Abstract 14608: Impact of Phospho-Calcic Metabolism and Calcium Supplements on Bioprosthetic Valve Calcification Assessed by Computed Tomography
Background: Cusp calcification is the main mechanism leading to structural degeneration of bioprosthetic heart valves (BPVs). Recent studies suggest that BPV calcification is an active rather than passive process probably modulated by several mechanisms including lipid mediated inflammation and dysfunctional phospho-calcic metabolism. The objective of this prospective study was to identify the clinical and metabolic determinants of BPV calcification assessed by multi-detector computed tomography (CT).
Methods and results: Presence of BPV calcification was assessed by CT in 194 consecutive patients with an aortic BPV. Patients also underwent a clinical evaluation with a detailed record of medications, a Doppler-echocardiographic exam and a complete blood lipid and plasma phospho-calcic profile. Forty-six (46) pts (24%) had evidence of BPV calcification (cusp calcification score >0 mm3). Patients with BPV calcification had similar plasma levels of calcium (2.37±0.01mmol/l vs. 2.34 ±0.07mmol/l, p=0.1) and phosphorus (1.06± 0.15mmol/l vs. 1.02±0.15 mmol/l, p=0.1) but significantly higher calcium phosphorus product (2.55± 0.36 mmol2/l2 vs. 2.41 ±0.39 mmol2/l2, p=0.04) and prevalence of patient-prosthesis mismatch (17% vs. 7%, p=0.06). On multivariable analysis adjusted for age, gender, and time interval since BPV implantation, increased calcium-phosphorus product (OR=1.11, 95% CI: 1.01-1.23 per 1 unit; p=0.02) and the presence of patient-prosthesis-patient mismatch (OR=3.67, 95%CI: 1.25-10.6;p=0.01) were the strongest independent predictors of BPV calcification. Calcium supplement intake, age and female gender were independently associated with increased calcium phosphorus product.

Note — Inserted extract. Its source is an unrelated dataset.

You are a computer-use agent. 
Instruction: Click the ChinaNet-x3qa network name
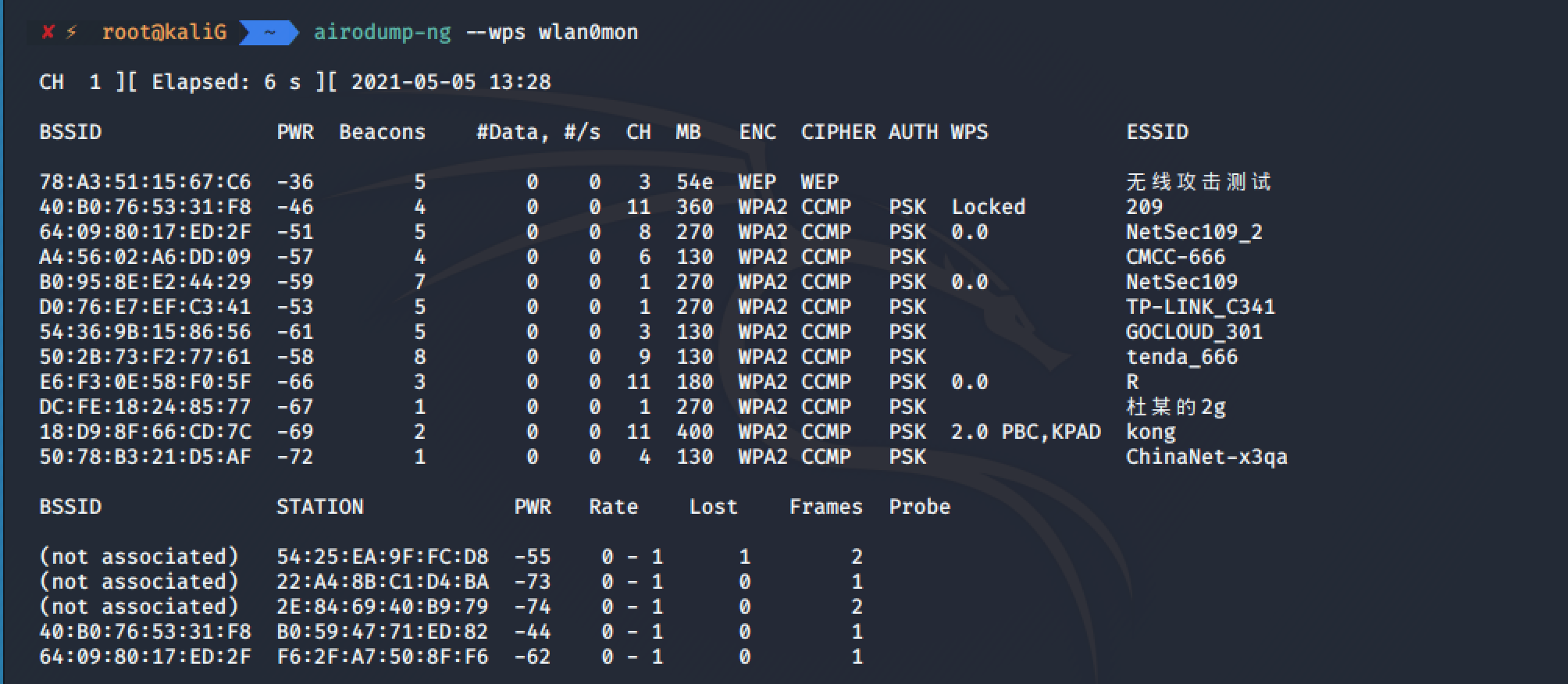(1206, 457)
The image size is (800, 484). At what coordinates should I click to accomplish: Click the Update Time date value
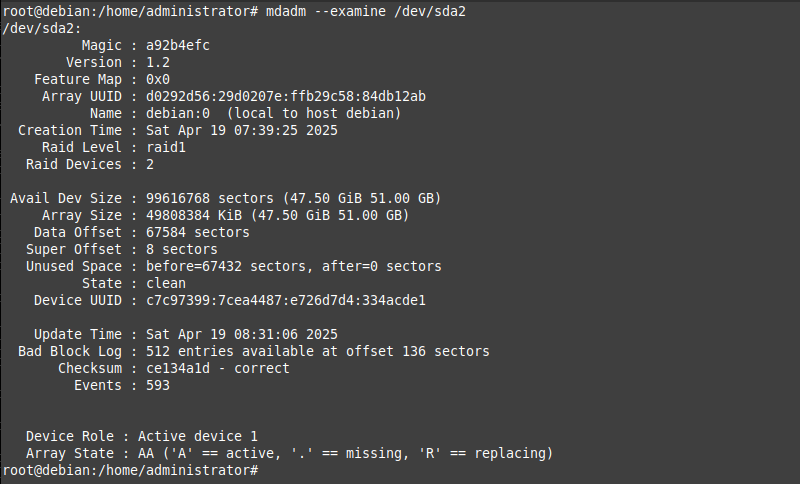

Conclusion: This study is the first to assess the determinants of BPV calcification by CT and it demonstrates a strong independent association between higher calcium phosphorus product and increased risk of BPV calcification. Furthermore, this study reports that calcium supplements, which are extensively prescribed in elderly patients, are independently associated with higher calcium-phosphorus product. Further studies are needed to determine if calcium supplementation may directly contribute to BPV calcification.
- © 2013 by American Heart Association, Inc.